**Challenge:** Please give back every text line in the rows below word for word, leaving out the pictures.
# Data listing start
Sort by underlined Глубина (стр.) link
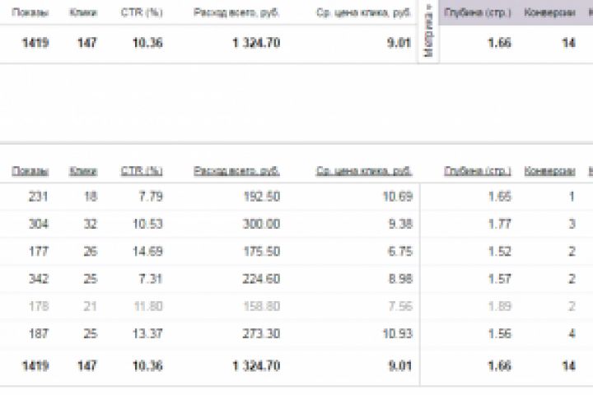 tap(477, 171)
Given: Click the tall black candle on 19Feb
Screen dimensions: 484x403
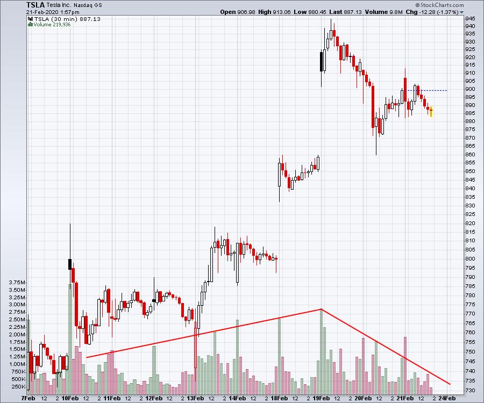Looking at the screenshot, I should click(322, 61).
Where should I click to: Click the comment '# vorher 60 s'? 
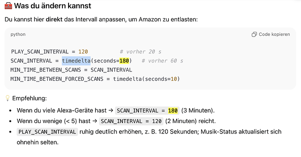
# Data listing end
**Worked solution:**
Sort by underlined Глубина (стр.) link
 tap(477, 171)
Given: Click the tall black candle on 19Feb
Screen dimensions: 484x403
Looking at the screenshot, I should click(322, 61).
Where should I click to: Click the comment '# vorher 60 s'? 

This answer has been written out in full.